Policyholders must understand insurers' subrogation rights: lessons learnt from the Rathbones litigation

Published on Mon, 02/02/2015 - 00:00

In June 2014, legal proceedings concerning the scope of an insurer’s subrogation rights resulted in a decision with potentially alarming consequences for corporate policyholders. In the case of Rathbone Brothers Plc & Another v Novae Corporate Underwriting & Ors[1], the court upheld the rights of the insurer to exercise subrogation to sue the actual policyholder.

The Court of Appeal has now overturned that decision allowing commonsense to prevail, but there are lessons to be learnt. Mark Pring and Lindsey Clegg of Addleshaw Goddard LLP, who acted for Rathbones at both the first instance and Court of Appeal stages, explain. 

Insurers routinely bring subrogated actions once they have paid claims to their policyholders, particularly in sectors such as construction.  It is therefore important to understand what those rights are and how they operate.

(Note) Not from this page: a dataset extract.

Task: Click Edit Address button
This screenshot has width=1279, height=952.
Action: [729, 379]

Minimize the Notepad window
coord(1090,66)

In principle, subrogation is straightforward. Once an insurer pays a claim, subrogation rights automatically arise (subject to contract terms) and, most significantly, allow the insurer to bring proceedings against any third party potentially liable for the loss. The rights are "subrogated" because the insurer has to act in the name of the policyholder as against the third party.

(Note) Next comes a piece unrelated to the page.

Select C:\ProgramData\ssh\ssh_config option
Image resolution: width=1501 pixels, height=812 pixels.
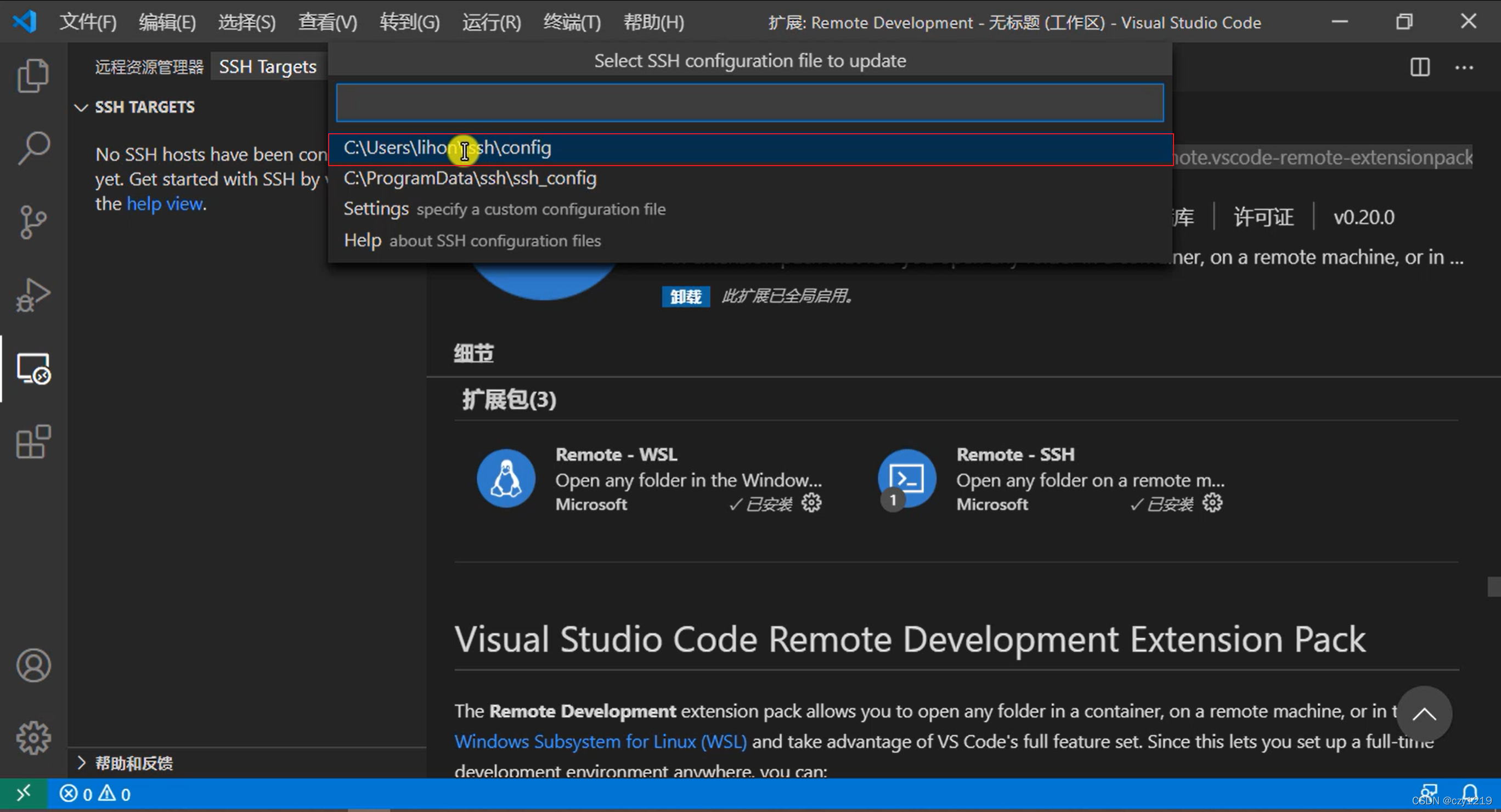coord(470,178)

Difficulties can arise in, for instance, the context of a group cover. In the Novae case, Rathbone Brothers Plc (“Rathbones”) had acquired a Jersey subsidiary, Rathbone Trust Company Jersey Limited (RTCJL), which provided the services of professional trustees to clients, among other matters.

One such trustee, PEV, a solicitor based in Jersey, had been provided with an express contractual indemnity (“the Indemnity”) from both his employer, RTCJL, and its parent, Rathbones.

In April 2008, Rathbones renewed its annual civil liability insurance (“the Insurance”) for the Rathbones group (along with other covers). Trust-related activities, including the provision of trustees, were declared in the renewal submission.

In July 2008, a notification was made under the Insurance in relation to complaints against PEV (and other trustees) by certain beneficiaries of the "Jack Walker (1987) Trust". The beneficiaries alleged that the trustees had made poor investment decisions on behalf of the trust over many years.

The beneficiaries eventually commenced Jersey court proceedings in 2012, which crystallised PEV's claim under the Insurance. The excess layer insurers under the Insurance (“Excess”) denied cover on a number of grounds[2]. Rathbones and PEV therefore commenced proceedings in the English Commercial Court, seeking declarations to the effect that PEV was covered under the Insurance.

In his first instance judgment, Burton J held that PEV was covered and he confirmed that the Indemnity was secondary to the Insurance. However, Burton J also held that, after indemnifying PEV, the insurers could then exercise subrogation rights against Rathbones under the Indemnity - despite the fact that Rathbones was the policyholder, had paid the premium and was not in any way at fault (i.e. was not responsible for PEV's losses).

This latter point was subject to much discussion, with a number of commentators considering that it was counter-intuitive. In our original article, we noted that the decision would potentially affect many financial institutions and professional services businesses.

Rathbones appealed the subrogation decision (and Excess appealed against all other decisions). The Court of Appeal's judgment was handed down in November 2014, despite the fact that the insurance dispute had been settled, because the appeal judgesrecognised the significance of the subrogation point. Although there was a disagreement between the judges as to the basis for their decision, they all agreed that the insurers could not bring subrogated claims against Rathbones under the Indemnity.

They found that if the Indemnity was treated as the primary source of protection for PEV, it would seriously undermine the purpose of the Insurance and would deny Rathbones the very benefit which the Insurance was intended to confer; it was "pure happenstance"[3] that the Indemnity was in place at all.

Lessons learnt

Thankfully, in the end it was a victory for commonsense. There are nevertheless important lessons for policyholders to learn.

First, policyholders, particularly under group covers, should consider the automatic operation of the subrogation principle and, where applicable, review any express subrogation provisions carefully to ensure they are comfortable with the scope of subrogation rights.

Second, policyholders should strive to remove any uncertainty by making appropriate amendments to contractual indemnities provided to trustees, etc - for instance, including a provision to the effect that any indemnities are secondary to the insurance.

 

 

[1] [2013] EWHC 3457.

[2] As did the primary layer insurer, AIG, but it agreed to respect the decision of the Court hearing the dispute with Excess.

[3] Rathbone Brothers Plc & Another v Novae Corporate Underwriting & Ors[2014] EWCA Civ 1464, at 86.